Et si un simple vêtement suffisait à brouiller les caméras qui scrutent les foules ? C'est le pari d'Urban Privacy, une jeune pousse installée à Leipzig, en Allemagne, fondée par Nicole Scheller et Daniel Preuß. Sa promesse : rendre son porteur illisible pour les systèmes de surveillance automatisés, à l'heure où la reconnaissance faciale s'installe dans l'espace public.

Un motif de visage pour tromper l'algorithme

Le produit vedette de la marque est une veste ornée d'un motif qui évoque, en gros plan, un visage humain. L'idée est de perturber les algorithmes de détection, conçus pour repérer des visages dans une image : en en voyant partout, le logiciel peine à isoler celui du porteur. La coupe, volontairement ample et asymétrique, complique aussi l'attribution automatique d'un genre par les caméras.

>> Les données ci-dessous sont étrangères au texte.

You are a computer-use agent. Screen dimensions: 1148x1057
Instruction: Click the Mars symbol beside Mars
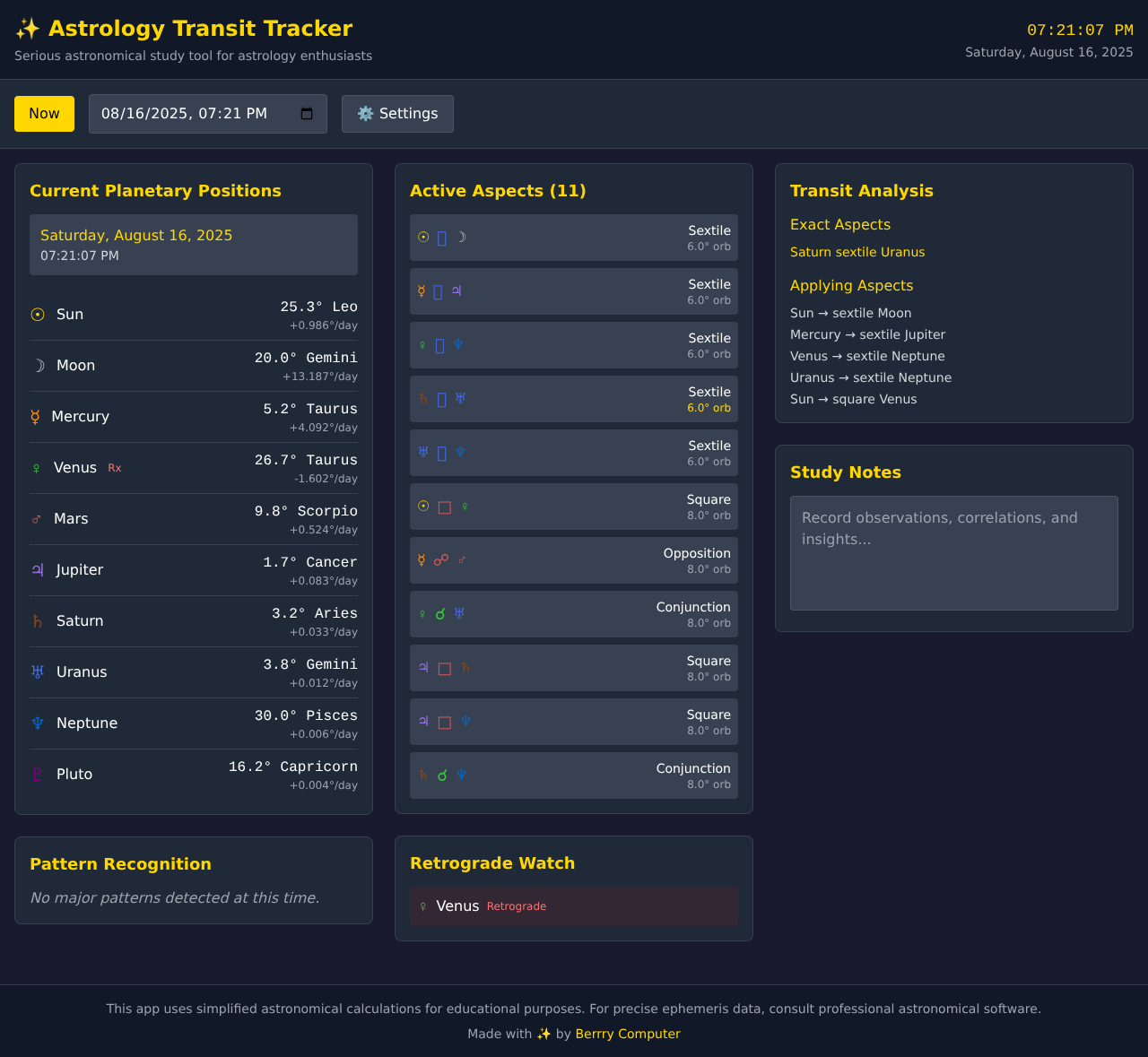pyautogui.click(x=37, y=518)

La gamme ne s'arrête pas là. Une écharpe affiche un QR code renvoyant vers la page no-photos-pls.com, une manière de signaler son refus d'être photographié. Une pochette pour smartphone, enfin, isole complètement l'appareil du réseau et coupe le signal GPS, pour empêcher tout suivi de localisation.

Une réponse à la surveillance biométrique

Ces créations ne sortent pas de nulle part. En Allemagne, la police teste déjà la reconnaissance faciale biométrique en temps réel dans le quartier de la gare de Francfort, officiellement pour identifier d'éventuelles menaces terroristes ou retrouver des personnes disparues. Le ministre de l'Intérieur, Alexander Dobrindt, a proposé d'installer des caméras intelligentes dans les gares du pays.

Le principal problème, c'est simplement qu'on ne sait pas où vont les données.

Cette phrase de Nicole Scheller résume l'inquiétude qui anime le projet : moins la peur d'être vu que celle de ne plus savoir qui regarde, ni ce que deviennent les images.

Reste une limite assumée : ces vêtements ne rendent pas invisible et ne garantissent rien face à des systèmes qui progressent vite. Ils relèvent autant du geste militant que de l'outil technique, une façon de rappeler que la reconnaissance faciale n'a rien d'une fatalité et que le débat sur son encadrement, lui, ne fait que commencer.